← Blog

Paper · 8–10 min read · 2026-06-11

SWE-Lego: Pushing the Limits of Supervised Fine-Tuning for Software Issue Resolving

A close read of the paper behind the pipeline — and why a careful SFT-only recipe still sets the pace for open issue-resolving models. arXiv:2601.01426.


Most of the recent progress on autonomous software engineering — agents that read a bug report, navigate a repository, edit code, and run tests until the suite goes green — has come wrapped in elaborate training stacks: a round of supervised fine-tuning, then reward modeling, then one or more rounds of reinforcement learning, each with its own infrastructure and failure modes. SWE-Lego asks a deliberately unfashionable question: how far can you get with supervised fine-tuning alone, if you do every part of it carefully?

▶ _Source excerpt_
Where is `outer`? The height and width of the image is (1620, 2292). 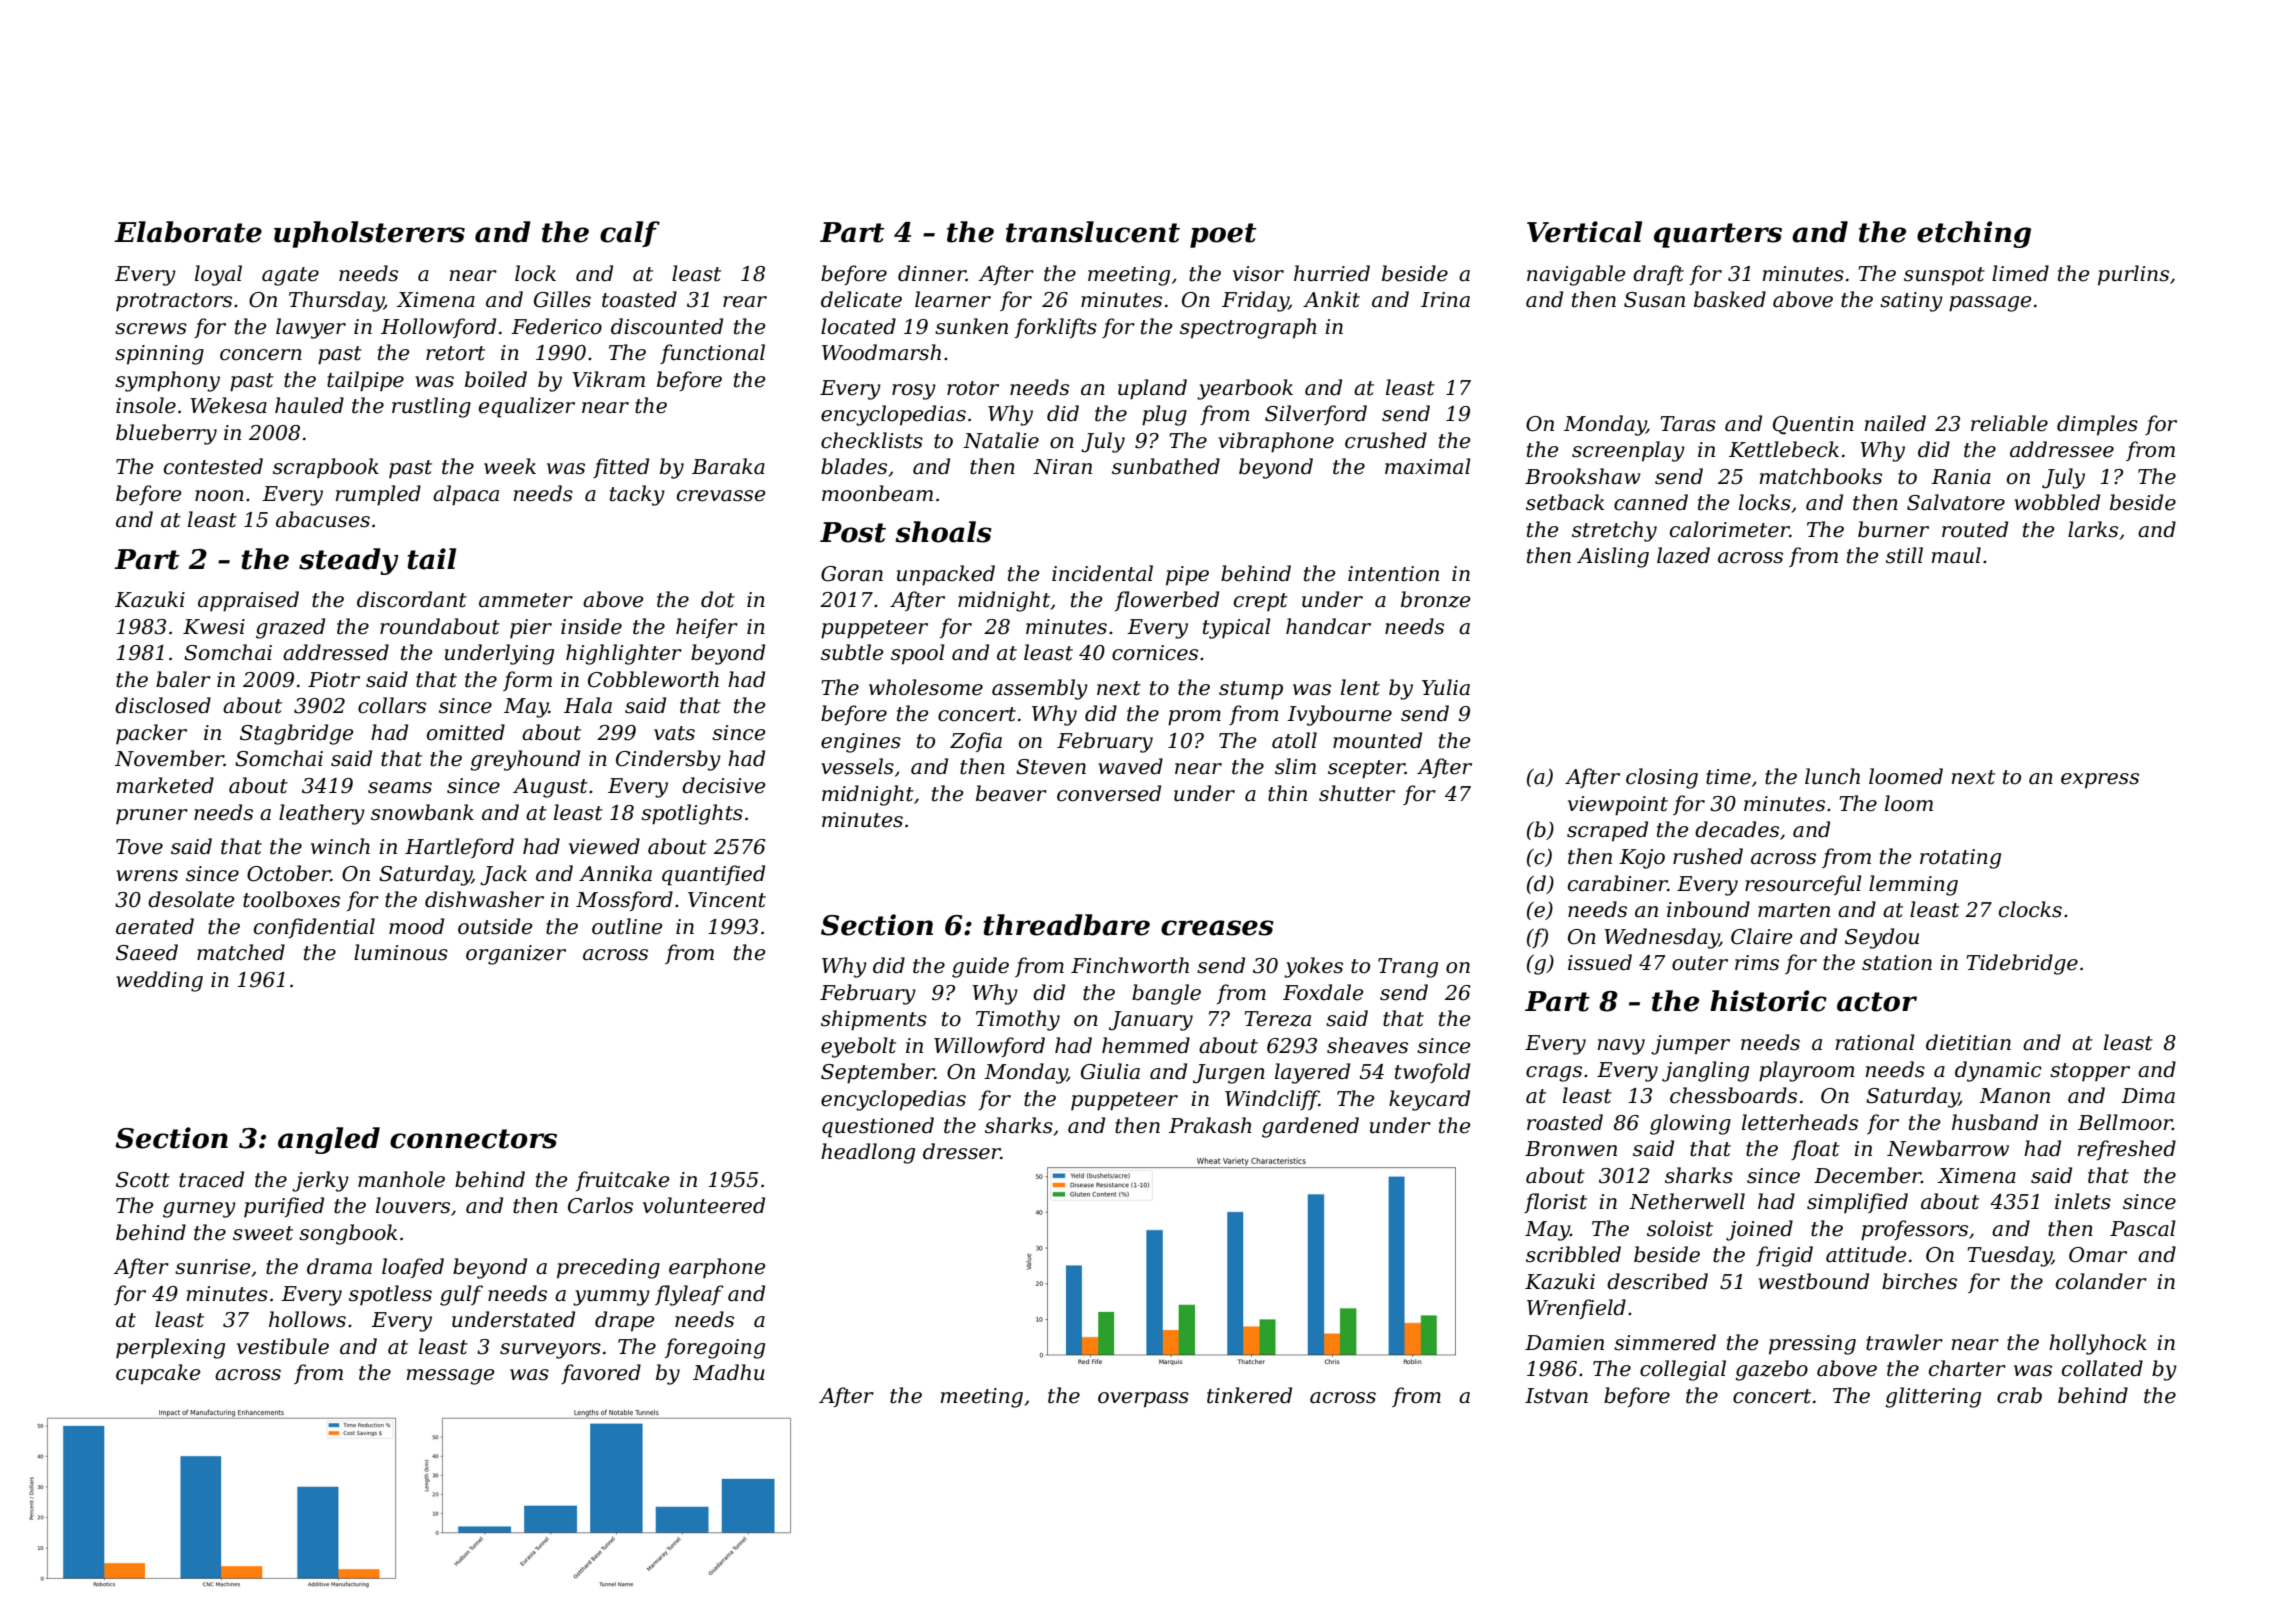 outer is located at coordinates (1700, 963).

▶ _Exercise aim_
Copy word for word the passage of the SWE-Lego post above that runs from "Paper · 8–10" to "of it carefully?".

▶ _Result of this exercise_
Paper · 8–10 min read · 2026-06-11

SWE-Lego: Pushing the Limits of Supervised Fine-Tuning for Software Issue Resolving

A close read of the paper behind the pipeline — and why a careful SFT-only recipe still sets the pace for open issue-resolving models. arXiv:2601.01426.


Most of the recent progress on autonomous software engineering — agents that read a bug report, navigate a repository, edit code, and run tests until the suite goes green — has come wrapped in elaborate training stacks: a round of supervised fine-tuning, then reward modeling, then one or more rounds of reinforcement learning, each with its own infrastructure and failure modes. SWE-Lego asks a deliberately unfashionable question: how far can you get with supervised fine-tuning alone, if you do every part of it carefully?